Figure 34. Schematic representation of mammalian MAM with some of the proteins localized at the contact site. GRP75 (blue) bridges the gap between IP3R and VDAC [200]. (Source: xxxxx://xxxxxxxxxxxxxxxxxx.xxxxxxxxx.xxx/0000/00/00/xxxxxxxxxxxx-xx- mitochondria-part-1/)
To investigate the lipid composition of highly purified mitochondria, lipid extracts were partitioned into organic and aqueous phases. The analysis of organic phases performed by HPTLC revealed the prevalence of phospholipids species (PE, PC, SM, CL, PI, PS), as previously demonstrated in mitochondria deriving from different tissue types [201]. We detected also cholesterol and glycosphingolipids such as GalCer and gangliosides, that are generally assumed to be localized primarily (approx. 80%) in the plasma membrane [202]. Since we did not find reliable information about lipid composition of human brain mitochondria, we compared our data to those obtained from mouse brain mitochondria (Tab. 3) and noticed that the ratio between various molecules was very similar. Nevertheless, in
this study [169] gangliosides were found only in trace and other glycosphingolipids were not detected. Instead, Xxxxxxx and co-workers reported a variable subcellular localization of glycosphingolipids: interestingly, both anti-GalCer and monoclonal antibody A2B5, which binds polysialogangliosides, localized to mitochondria
[203] in a wide variety of cell types. Moreover, TLC analyses of rat liver membranes revealed that gangliosides were present in mitochondria and endoplasmic reticulum as well [202]. Indeed, we can assume that the amount of gangliosides in our mitochondrial fractions could not be explained by contamination by plasma membrane, since our analyses showed no significant contamination. Furthermore, total homogenate ganglioside compositions is not similar [204], on a percent basis, to the pattern we detected in aqueous phases.

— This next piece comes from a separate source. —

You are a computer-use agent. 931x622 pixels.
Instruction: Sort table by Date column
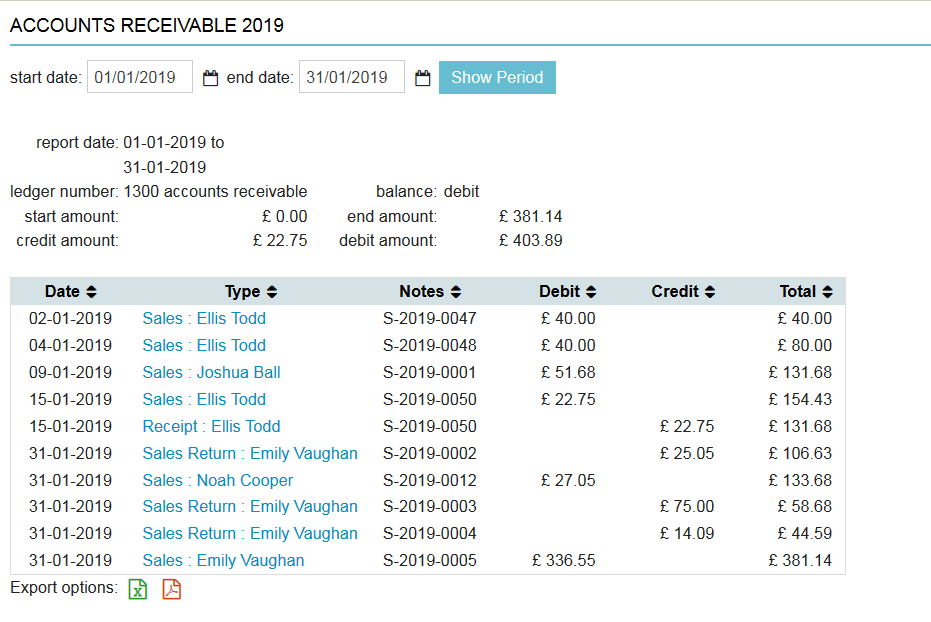click(70, 292)
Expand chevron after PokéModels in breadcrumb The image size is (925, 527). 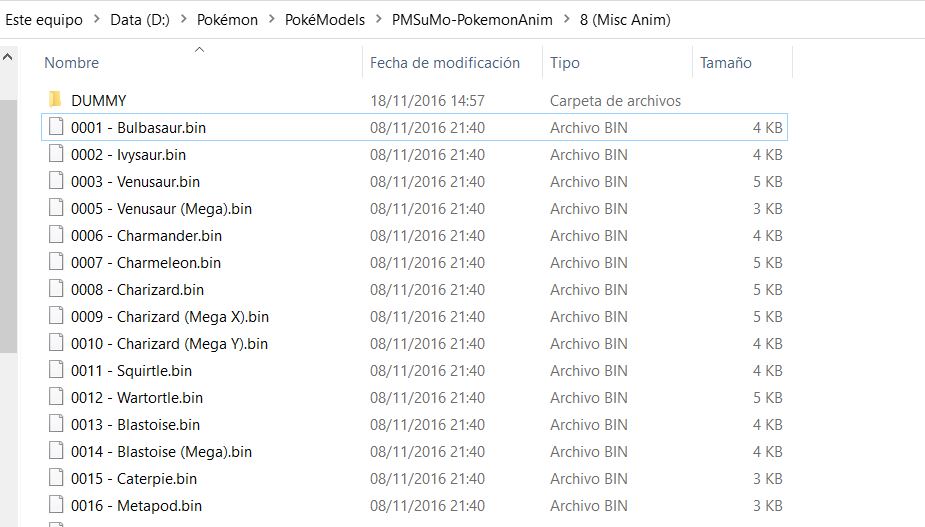point(378,19)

Finally, we conducted a pilot study of how mitochondria lipid composition may change in human aging, and noticed relevant differences as below explained. Indeed, we saw a visible decrease of SM and neutral glycolipids in the older subject compared to younger subject. PE and PC remained basically constant, but we observed a different phospholipid distribution pattern between the two subjects and a substantial loss of cholesterol content in mitochondria through human brain aging. It has to be underlined that mitochondrial phospholipids are critical throughout the autophagic process, from initiation and phagophore formation to elongation and fusion with endolysosomal vesicles [205], so it is convincing that the alteration of phospholipids species in brain aging could lead to neurodegeneration. Furthermore, it is known that cholesterol plays a key role in maintaining the membrane lipid bilayer architecture by regulating the mobility of phospholipids [206], and it is important to remark that the cholesterol content in human gray matter was reported to decrease in the oldest age group [207].